The side effects of aspirin are mainly gastrointestinal and dose related. They can be reduced by using diluted or buffered aspirin solutions, lowest possible doses, or concurrent antacid or H2 antagonist administration. In the setting of acute ischemia, the delay in absorption of enteric-coated aspirin may be best avoided. Due to the substantial benefits of aspirin therapy during AMI, it should not be withheld from patients with minor contraindications (vague allergy, history of remote peptic ulcer, or gastrointestinal bleeding).4 Other antiplatelet agents, such as ticlopidine, can be substituted if true aspirin allergy or active peptic ulcer disease exists. 4 The aspirin dose should be at least 160 mg.

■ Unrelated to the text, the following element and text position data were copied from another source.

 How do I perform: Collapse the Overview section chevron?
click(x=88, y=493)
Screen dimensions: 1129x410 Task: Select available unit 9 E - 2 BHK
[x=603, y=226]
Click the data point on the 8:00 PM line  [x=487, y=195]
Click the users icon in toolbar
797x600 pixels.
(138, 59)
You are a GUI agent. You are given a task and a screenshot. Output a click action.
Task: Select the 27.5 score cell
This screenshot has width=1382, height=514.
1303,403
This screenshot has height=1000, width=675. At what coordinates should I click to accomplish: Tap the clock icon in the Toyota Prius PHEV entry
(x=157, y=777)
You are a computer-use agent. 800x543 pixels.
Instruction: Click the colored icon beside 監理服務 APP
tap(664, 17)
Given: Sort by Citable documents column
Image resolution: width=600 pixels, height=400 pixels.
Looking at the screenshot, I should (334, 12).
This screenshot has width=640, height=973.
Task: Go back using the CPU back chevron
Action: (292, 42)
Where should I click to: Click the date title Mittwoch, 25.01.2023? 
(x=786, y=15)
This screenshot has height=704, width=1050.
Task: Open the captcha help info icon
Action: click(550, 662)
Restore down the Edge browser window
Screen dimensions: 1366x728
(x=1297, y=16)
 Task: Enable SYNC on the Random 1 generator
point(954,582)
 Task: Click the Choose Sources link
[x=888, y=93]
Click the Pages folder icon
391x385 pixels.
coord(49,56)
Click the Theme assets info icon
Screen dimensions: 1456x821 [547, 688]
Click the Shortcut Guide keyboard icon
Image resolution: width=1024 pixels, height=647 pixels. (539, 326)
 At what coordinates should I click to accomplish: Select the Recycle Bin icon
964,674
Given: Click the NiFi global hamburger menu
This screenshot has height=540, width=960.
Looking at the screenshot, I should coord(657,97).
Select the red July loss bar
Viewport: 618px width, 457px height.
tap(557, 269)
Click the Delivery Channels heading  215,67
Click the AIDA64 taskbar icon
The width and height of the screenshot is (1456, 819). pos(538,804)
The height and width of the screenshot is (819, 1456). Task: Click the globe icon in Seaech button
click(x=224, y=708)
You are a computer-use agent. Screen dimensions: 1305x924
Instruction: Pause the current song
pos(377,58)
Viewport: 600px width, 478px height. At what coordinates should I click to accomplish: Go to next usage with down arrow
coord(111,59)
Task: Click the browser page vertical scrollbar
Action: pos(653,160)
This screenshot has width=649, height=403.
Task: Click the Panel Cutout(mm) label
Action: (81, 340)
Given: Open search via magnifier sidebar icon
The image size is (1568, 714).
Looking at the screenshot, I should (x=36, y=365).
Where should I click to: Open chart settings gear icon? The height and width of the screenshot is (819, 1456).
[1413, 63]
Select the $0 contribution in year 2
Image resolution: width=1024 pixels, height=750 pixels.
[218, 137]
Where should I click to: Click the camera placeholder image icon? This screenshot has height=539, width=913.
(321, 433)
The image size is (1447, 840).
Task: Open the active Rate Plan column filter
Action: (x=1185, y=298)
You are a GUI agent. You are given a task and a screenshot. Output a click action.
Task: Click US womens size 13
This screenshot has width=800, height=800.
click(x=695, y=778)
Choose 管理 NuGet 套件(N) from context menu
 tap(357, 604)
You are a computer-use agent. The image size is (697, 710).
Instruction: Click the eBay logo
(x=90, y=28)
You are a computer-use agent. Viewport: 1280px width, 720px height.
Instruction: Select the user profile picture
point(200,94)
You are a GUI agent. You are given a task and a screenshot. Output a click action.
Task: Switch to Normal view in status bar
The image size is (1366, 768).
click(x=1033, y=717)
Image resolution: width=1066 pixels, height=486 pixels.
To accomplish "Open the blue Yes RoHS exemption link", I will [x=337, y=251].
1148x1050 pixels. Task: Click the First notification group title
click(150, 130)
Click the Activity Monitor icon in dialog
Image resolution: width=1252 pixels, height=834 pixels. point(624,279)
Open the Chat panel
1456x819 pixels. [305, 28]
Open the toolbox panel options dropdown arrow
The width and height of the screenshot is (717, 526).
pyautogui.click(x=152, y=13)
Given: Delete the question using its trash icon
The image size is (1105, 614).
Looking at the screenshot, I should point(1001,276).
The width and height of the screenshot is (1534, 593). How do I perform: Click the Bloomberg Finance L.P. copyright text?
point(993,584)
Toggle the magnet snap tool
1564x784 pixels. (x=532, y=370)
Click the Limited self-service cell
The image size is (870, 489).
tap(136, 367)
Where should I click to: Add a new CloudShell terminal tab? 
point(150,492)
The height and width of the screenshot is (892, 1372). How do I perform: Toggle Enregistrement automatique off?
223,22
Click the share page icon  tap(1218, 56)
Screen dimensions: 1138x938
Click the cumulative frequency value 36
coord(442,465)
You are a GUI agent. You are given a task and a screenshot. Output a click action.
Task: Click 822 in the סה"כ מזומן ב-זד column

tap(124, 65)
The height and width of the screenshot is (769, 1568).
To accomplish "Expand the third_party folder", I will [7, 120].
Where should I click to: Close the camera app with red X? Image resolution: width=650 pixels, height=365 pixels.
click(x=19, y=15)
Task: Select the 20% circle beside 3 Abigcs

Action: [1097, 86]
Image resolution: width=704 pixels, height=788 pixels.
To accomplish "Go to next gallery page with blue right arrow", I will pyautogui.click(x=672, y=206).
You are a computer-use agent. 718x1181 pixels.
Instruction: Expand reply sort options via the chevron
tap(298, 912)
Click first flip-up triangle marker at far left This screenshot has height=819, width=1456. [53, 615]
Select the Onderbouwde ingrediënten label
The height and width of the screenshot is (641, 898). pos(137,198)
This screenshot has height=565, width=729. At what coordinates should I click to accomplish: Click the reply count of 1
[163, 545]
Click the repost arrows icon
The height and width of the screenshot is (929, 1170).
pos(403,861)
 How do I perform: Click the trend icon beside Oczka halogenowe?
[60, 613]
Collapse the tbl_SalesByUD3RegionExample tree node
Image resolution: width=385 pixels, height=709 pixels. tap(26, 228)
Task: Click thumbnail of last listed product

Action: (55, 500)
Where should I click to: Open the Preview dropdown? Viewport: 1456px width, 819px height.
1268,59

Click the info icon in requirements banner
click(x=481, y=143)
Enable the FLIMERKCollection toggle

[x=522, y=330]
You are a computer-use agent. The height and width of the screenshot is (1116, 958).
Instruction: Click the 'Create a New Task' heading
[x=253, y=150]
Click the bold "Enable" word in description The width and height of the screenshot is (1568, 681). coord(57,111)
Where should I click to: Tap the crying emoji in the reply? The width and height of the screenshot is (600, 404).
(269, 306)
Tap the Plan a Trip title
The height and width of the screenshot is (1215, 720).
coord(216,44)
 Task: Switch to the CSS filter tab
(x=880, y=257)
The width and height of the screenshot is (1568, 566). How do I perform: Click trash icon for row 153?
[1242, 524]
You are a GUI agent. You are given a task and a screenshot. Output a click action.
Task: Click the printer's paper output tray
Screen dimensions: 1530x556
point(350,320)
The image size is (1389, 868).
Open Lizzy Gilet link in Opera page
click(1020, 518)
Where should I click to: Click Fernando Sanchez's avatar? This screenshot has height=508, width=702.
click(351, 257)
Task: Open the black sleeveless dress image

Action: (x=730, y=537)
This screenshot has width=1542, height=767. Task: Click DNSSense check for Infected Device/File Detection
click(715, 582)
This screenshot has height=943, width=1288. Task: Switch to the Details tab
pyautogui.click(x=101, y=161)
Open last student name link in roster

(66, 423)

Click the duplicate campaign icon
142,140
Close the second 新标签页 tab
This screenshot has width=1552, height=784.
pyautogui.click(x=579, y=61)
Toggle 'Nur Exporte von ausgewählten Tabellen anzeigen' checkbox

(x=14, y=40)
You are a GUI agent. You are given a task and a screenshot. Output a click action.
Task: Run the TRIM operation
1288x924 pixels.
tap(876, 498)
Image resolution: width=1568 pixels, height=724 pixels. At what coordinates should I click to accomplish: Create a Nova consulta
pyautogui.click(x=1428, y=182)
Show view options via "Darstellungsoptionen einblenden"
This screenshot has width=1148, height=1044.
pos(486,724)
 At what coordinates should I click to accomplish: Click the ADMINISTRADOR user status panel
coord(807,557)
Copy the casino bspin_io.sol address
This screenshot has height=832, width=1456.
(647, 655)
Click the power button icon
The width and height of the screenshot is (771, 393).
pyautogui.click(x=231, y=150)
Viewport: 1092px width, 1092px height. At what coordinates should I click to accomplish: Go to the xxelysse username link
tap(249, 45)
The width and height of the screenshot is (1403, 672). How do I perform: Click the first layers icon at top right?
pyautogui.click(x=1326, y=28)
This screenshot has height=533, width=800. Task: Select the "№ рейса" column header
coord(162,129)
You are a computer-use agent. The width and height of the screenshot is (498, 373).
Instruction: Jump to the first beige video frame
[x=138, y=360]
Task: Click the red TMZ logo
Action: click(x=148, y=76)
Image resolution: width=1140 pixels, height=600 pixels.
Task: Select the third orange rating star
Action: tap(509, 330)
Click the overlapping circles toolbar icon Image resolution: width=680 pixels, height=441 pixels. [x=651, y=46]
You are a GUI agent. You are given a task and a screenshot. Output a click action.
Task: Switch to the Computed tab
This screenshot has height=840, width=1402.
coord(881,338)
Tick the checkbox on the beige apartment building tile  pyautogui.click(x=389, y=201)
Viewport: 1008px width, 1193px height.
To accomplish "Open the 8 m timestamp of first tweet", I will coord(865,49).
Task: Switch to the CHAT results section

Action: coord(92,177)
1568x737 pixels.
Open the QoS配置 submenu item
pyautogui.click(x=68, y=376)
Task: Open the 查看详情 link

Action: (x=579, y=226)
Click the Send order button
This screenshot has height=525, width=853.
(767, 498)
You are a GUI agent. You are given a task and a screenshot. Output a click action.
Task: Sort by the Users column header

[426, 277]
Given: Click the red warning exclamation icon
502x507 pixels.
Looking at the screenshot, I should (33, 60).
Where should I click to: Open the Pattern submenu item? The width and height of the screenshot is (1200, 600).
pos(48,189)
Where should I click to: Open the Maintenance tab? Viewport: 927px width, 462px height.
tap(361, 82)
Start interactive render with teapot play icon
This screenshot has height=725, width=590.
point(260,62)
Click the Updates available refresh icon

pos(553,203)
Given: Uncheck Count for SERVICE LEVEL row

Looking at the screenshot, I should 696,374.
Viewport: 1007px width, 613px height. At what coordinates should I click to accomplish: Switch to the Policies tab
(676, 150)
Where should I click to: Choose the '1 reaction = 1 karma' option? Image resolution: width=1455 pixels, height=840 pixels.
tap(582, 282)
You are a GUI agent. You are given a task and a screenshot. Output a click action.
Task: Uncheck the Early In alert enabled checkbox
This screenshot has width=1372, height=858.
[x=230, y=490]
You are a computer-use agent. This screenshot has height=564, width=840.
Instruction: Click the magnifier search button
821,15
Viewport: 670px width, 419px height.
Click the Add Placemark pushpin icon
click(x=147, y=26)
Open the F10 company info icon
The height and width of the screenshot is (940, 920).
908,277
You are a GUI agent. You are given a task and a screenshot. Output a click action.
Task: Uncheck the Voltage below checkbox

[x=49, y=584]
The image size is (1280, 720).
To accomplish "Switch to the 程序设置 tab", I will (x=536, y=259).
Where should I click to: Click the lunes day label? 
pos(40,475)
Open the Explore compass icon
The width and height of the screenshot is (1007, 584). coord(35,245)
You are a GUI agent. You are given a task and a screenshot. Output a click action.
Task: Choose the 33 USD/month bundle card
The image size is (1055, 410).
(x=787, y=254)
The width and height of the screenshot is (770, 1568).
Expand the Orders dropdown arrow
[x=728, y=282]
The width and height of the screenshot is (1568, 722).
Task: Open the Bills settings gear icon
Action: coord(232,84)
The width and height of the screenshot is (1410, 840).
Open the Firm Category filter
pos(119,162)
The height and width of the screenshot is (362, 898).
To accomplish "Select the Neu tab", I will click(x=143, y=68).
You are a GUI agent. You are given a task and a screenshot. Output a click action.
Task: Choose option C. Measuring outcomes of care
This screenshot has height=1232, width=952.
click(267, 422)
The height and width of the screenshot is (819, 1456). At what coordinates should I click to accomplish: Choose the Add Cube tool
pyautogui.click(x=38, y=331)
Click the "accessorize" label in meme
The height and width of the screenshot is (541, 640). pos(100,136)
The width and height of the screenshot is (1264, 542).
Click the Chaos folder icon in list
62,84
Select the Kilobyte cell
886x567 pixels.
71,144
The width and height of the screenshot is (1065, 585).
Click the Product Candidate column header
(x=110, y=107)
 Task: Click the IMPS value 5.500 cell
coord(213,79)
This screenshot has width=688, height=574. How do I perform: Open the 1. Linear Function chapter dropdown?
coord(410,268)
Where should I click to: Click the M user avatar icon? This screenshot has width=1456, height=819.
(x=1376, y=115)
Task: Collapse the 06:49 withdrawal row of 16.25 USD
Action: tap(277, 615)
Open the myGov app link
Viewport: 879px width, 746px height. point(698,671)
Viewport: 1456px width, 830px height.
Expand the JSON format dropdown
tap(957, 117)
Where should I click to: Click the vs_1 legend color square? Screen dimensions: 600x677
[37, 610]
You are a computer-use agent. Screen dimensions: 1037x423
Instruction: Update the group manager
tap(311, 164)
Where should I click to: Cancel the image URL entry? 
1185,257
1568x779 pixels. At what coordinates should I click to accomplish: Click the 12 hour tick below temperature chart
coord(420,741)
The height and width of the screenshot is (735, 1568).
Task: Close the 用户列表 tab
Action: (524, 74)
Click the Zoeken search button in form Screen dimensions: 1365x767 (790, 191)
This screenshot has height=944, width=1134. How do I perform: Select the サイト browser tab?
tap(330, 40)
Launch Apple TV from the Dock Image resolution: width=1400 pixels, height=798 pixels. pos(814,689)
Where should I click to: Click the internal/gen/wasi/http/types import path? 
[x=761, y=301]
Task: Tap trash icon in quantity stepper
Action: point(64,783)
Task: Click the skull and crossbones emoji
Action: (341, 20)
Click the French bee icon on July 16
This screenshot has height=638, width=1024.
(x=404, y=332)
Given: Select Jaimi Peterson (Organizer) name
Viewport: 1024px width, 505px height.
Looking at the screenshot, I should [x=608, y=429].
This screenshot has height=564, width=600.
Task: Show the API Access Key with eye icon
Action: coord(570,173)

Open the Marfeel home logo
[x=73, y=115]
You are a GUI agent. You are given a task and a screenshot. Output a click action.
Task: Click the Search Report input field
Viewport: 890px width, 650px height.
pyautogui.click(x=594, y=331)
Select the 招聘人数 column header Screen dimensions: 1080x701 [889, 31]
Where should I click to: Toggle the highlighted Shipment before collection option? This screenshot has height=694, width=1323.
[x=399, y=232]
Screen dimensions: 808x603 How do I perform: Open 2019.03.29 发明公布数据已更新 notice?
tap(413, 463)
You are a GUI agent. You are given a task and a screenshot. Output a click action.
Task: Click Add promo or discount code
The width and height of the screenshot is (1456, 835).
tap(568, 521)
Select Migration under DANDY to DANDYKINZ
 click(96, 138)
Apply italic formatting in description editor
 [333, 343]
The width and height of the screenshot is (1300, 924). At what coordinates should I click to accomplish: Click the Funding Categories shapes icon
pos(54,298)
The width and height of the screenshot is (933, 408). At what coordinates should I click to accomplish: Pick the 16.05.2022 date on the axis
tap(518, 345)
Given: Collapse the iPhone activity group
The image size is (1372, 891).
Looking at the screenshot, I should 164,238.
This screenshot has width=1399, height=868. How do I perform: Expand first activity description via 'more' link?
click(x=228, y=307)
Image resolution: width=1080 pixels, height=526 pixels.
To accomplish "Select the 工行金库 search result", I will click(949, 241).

TICLOPIDINE This is an antiplatelet agent that inhibits platelet aggregation induced by a wide range of agonists. The inhibitory effect of ticlopidine is delayed 24 to

48 h after its administration.4 It is effective in reducing 6-month vascular death and AMI rate in patients with unstable angina. 25 Side effects include neutropenia, which is more common in patients treated for more than 2 weeks. The dose is 250 mg twice per day.